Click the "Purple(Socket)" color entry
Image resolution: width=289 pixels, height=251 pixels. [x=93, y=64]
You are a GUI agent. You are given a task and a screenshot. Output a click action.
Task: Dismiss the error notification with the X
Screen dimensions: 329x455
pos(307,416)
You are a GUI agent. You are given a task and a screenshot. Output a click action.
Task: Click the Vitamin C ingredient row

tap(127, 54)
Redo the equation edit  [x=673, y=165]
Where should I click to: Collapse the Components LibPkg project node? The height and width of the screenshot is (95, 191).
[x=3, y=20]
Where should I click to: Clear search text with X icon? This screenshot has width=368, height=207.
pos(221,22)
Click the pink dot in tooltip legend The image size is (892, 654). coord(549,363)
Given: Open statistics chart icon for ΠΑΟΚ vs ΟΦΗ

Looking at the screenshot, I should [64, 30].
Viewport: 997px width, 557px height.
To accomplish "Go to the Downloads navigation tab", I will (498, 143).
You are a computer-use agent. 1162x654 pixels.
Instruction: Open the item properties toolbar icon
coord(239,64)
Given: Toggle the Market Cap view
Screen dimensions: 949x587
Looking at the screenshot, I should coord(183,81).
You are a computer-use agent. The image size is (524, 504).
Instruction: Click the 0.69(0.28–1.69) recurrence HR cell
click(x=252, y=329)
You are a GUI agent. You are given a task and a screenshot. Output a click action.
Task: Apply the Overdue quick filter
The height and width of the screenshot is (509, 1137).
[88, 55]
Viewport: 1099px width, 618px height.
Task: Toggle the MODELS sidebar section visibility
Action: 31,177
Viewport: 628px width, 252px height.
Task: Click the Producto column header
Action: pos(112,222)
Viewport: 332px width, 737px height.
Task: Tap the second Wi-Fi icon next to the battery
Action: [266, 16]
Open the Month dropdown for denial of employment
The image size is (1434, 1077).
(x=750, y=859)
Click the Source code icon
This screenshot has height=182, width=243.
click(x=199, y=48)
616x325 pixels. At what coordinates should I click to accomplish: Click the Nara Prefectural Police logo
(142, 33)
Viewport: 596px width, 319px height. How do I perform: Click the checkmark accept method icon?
• • •
All of the material is to be duplicated exactly.

Click the "Purple(Socket)" color entry
Image resolution: width=289 pixels, height=251 pixels. [x=93, y=64]
You are a GUI agent. You are given a task and a screenshot. Output a click action.
Task: Dismiss the error notification with the X
Screen dimensions: 329x455
pos(307,416)
You are a GUI agent. You are given a task and a screenshot. Output a click action.
Task: Click the Vitamin C ingredient row

tap(127, 54)
Redo the equation edit  [x=673, y=165]
Where should I click to: Collapse the Components LibPkg project node? The height and width of the screenshot is (95, 191).
[x=3, y=20]
Where should I click to: Clear search text with X icon? This screenshot has width=368, height=207.
pos(221,22)
Click the pink dot in tooltip legend The image size is (892, 654). coord(549,363)
Given: Open statistics chart icon for ΠΑΟΚ vs ΟΦΗ

Looking at the screenshot, I should [64, 30].
Viewport: 997px width, 557px height.
To accomplish "Go to the Downloads navigation tab", I will (498, 143).
You are a computer-use agent. 1162x654 pixels.
Instruction: Open the item properties toolbar icon
coord(239,64)
Given: Toggle the Market Cap view
Screen dimensions: 949x587
Looking at the screenshot, I should coord(183,81).
You are a computer-use agent. The image size is (524, 504).
Instruction: Click the 0.69(0.28–1.69) recurrence HR cell
click(x=252, y=329)
You are a GUI agent. You are given a task and a screenshot. Output a click action.
Task: Apply the Overdue quick filter
The height and width of the screenshot is (509, 1137).
[88, 55]
Viewport: 1099px width, 618px height.
Task: Toggle the MODELS sidebar section visibility
Action: 31,177
Viewport: 628px width, 252px height.
Task: Click the Producto column header
Action: pos(112,222)
Viewport: 332px width, 737px height.
Task: Tap the second Wi-Fi icon next to the battery
Action: [266, 16]
Open the Month dropdown for denial of employment
The image size is (1434, 1077).
(x=750, y=859)
Click the Source code icon
This screenshot has height=182, width=243.
click(x=199, y=48)
616x325 pixels. At what coordinates should I click to accomplish: Click the Nara Prefectural Police logo
(142, 33)
Viewport: 596px width, 319px height. How do I perform: Click the checkmark accept method icon?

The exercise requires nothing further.